TRY IT:
Take the line with "The width and height of the screenshot is (1000, 612)." as the first line and the last line of the data as the final one. Write out those lines exactly, and no others.

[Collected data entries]
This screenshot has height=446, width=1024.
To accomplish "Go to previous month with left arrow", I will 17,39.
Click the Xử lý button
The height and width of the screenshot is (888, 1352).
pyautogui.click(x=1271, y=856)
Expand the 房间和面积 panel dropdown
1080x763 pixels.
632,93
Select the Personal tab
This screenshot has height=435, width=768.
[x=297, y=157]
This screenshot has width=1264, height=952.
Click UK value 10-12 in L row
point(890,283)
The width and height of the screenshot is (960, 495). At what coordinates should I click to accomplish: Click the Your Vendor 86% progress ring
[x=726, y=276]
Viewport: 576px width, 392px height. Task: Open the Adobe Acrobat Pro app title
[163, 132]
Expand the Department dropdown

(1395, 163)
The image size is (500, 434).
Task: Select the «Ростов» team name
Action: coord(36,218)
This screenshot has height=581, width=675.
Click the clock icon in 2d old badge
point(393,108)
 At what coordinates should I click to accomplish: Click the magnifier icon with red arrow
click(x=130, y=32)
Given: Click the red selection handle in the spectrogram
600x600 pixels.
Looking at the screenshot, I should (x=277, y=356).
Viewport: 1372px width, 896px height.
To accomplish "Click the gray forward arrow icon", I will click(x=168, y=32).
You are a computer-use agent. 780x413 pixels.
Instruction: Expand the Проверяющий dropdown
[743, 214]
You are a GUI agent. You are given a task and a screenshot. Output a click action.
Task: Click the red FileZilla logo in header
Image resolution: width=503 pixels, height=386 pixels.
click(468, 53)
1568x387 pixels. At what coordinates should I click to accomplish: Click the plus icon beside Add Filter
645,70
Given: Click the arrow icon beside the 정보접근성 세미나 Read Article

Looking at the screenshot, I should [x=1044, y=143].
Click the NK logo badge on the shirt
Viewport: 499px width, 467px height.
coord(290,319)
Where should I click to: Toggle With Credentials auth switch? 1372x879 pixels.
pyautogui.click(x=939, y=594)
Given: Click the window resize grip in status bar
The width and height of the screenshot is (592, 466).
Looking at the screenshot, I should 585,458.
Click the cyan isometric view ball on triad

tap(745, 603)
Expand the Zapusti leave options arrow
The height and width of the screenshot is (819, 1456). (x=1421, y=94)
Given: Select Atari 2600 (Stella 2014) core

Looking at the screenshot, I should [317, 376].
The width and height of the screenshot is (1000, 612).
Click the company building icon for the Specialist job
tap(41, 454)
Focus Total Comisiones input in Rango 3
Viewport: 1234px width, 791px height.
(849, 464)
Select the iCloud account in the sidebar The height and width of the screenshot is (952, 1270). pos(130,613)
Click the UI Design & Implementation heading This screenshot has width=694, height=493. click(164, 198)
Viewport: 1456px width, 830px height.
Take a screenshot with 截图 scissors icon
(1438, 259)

EXPECTED OUTPUT:
The width and height of the screenshot is (1000, 612).
Click the company building icon for the Specialist job
tap(41, 454)
Focus Total Comisiones input in Rango 3
Viewport: 1234px width, 791px height.
(849, 464)
Select the iCloud account in the sidebar The height and width of the screenshot is (952, 1270). pos(130,613)
Click the UI Design & Implementation heading This screenshot has width=694, height=493. click(164, 198)
Viewport: 1456px width, 830px height.
Take a screenshot with 截图 scissors icon
(1438, 259)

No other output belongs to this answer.